Palavras-chave: Direito do Consumidor; Desmoronamento de Edifícios.


Abstract: The present study has as objective to investigate some aspects of the collapse of buildings and their impact on the Law, regarding the protection of consumer’s rights. In this circumstance, it is proven that the Consumer Defense Code is able to address this issue, since the protection of the buyer / purchaser of real estate property is supported by the principles of the consumer’s contractual protection.


Keywords: Consumer Law, collapsing buildings.


Sumário: Introdução. 1. Aplicabilidade do Código de Defesa do Consumidor aos Empreendimentos Imobiliários. 2. Indenizações por Danos Patrimoniais e Morais. Conclusão. Bibliografia.


Introdução


Frequentemente os meios de comunicação locais e nacionais noticiam incidentes de desabamentos de prédios, alguns até com vítimas fatais. Em períodos de inverno e chuvas, é comum este tipo de ocorrência dentre as edificações antigas ou irregulares, principalmente nas encostas dos bairros mais humildes. Pelo menos um desses casos, no entanto, tem uma conotação diferente dos demais.


O desmoronamento ocorrido em prédios residenciais destoa porque não se trata de uma edificação muito antiga, histórica, ou de construção amadora como existem aos milhares nas periferias brasileiras. Trata-se de um edifício residencial, construído por uma empresa de construção civil, anunciado publicitariamente pela cidade e adquirido por dezenas de famílias que acreditaram estar investindo num empreendimento acima de qualquer suspeita.

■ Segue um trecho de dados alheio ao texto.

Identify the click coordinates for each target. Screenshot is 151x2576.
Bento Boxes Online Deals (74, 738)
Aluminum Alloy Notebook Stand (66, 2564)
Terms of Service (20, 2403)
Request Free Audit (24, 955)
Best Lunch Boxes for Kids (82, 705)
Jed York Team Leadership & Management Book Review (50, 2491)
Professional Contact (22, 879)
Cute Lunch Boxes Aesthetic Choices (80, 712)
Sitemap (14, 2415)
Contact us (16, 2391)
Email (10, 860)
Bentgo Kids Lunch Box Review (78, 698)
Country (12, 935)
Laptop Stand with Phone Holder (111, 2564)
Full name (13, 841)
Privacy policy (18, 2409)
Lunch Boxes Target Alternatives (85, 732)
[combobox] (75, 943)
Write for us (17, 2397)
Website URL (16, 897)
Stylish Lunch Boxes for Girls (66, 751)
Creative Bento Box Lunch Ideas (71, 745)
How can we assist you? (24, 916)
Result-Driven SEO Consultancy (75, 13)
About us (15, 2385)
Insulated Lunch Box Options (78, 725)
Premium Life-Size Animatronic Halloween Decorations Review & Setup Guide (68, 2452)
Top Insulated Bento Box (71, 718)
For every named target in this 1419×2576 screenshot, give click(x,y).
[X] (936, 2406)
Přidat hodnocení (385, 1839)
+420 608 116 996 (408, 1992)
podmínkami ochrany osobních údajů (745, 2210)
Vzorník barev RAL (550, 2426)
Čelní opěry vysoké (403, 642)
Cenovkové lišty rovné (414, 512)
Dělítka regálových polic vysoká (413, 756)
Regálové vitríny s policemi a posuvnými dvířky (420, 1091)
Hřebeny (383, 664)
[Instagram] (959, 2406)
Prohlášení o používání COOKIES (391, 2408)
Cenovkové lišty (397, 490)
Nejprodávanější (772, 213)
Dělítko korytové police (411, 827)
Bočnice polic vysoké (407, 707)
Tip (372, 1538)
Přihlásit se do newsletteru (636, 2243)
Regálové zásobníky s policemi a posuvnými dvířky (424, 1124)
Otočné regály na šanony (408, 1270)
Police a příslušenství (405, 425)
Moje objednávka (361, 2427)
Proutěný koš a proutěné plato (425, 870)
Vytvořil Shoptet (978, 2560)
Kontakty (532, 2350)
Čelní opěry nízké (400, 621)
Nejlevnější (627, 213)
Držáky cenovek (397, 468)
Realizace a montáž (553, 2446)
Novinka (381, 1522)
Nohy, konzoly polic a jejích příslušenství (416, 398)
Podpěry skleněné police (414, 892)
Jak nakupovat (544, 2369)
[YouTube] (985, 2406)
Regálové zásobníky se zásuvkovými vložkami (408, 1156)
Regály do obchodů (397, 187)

A título de exemplo, eis um prédio parecia estar inteiramente pronto, prestes a fazer a entrega das chaves aos futuros moradores, com unidades já mobiliadas, vem ao chão, num desabamento repentino, ruindo junto com o sonho e as economias de todos que investiram no empreendimento imobiliário. Escombros e lama são tudo o que resta desto trágico episódio.


O que diz a lei a respeito de tragédias como a descrita acima? Quais os direitos daqueles que adquiriram unidades do edifício desmoronado? E os vizinhos que sofreram prejuízos e até perdas humanas, têm alguma proteção legal?
Decerto que sim.


1. Aplicabilidade do Código de Defesa do Consumidor aos Empreendimentos Imobiliários.


Esclareça-se, inicialmente, que a relação existente entre os adquirentes de unidades de empreendimentos imobiliários residenciais e a Construtora/ Incorporadora que os constrói e comercializa é de natureza consumerista, ou seja, é regida pelo Código de Defesa do Consumidor, uma Lei dotada de mecanismos de proteção e direitos especiais para os que lhe são beneficiados.


Impende citar o CDC:


“Art. 2º: Consumidor é toda pessoa física ou jurídica, que adquire ou utiliza produto ou serviço como destinatário final.


Art. 3º: Fornecedor é toda pessoa física ou jurídica, pública ou privada, nacional ou estrangeira, bem como os entes despersonalizados, que desenvolvem atividades de produção, montagem, criação, construção, transformação, importação, exportação, distribuição ou comercialização de produtos ou prestação de serviços.” (grifo aditado)


Assim a expressão “fornecedor” é tratada como gênero, do qual são consideradas espécies o produtor, montador, criador, o fabricante, o construtor, o transformador, o importador, o exportador, o distribuidor, o comerciante e o prestador de serviço. Frise-se, que o referido rol é apenas exemplificativo” (Código de defesa do Consumidor Anotado – Fábio vieira Figueiredo e Simone Diogo Carvalho Figueiredo, 2009)


Julgado nesse sentido:  


APLICAÇÃO, CODIGO DE DEFESA DO CONSUMIDOR, CONTRATO,COMPROMISSO DE COMPRA E VENDA, IMOVEL, CELEBRAÇÃO,CONSTRUTORA,INCORPORADOR,PROMISSARIO COMPRADOR, DECORRENCIA, ATIVIDADECOMERCIAL, FORNECEDOR, PRODUTO, SERVIÇO, CARACTERIZAÇÃO, RELAÇÃO DE CONSUMO.” REsp 555763 / DF RECURSO ESPECIAL 2003/0095816-4 CARLOS ALBERTO MENEZES DIREITO TERCEIRA TURMA Data do Julgamento18/12/2003 Data da Publicação/Fonte DJ 22/03/2004 p. 305 (grifo aditado)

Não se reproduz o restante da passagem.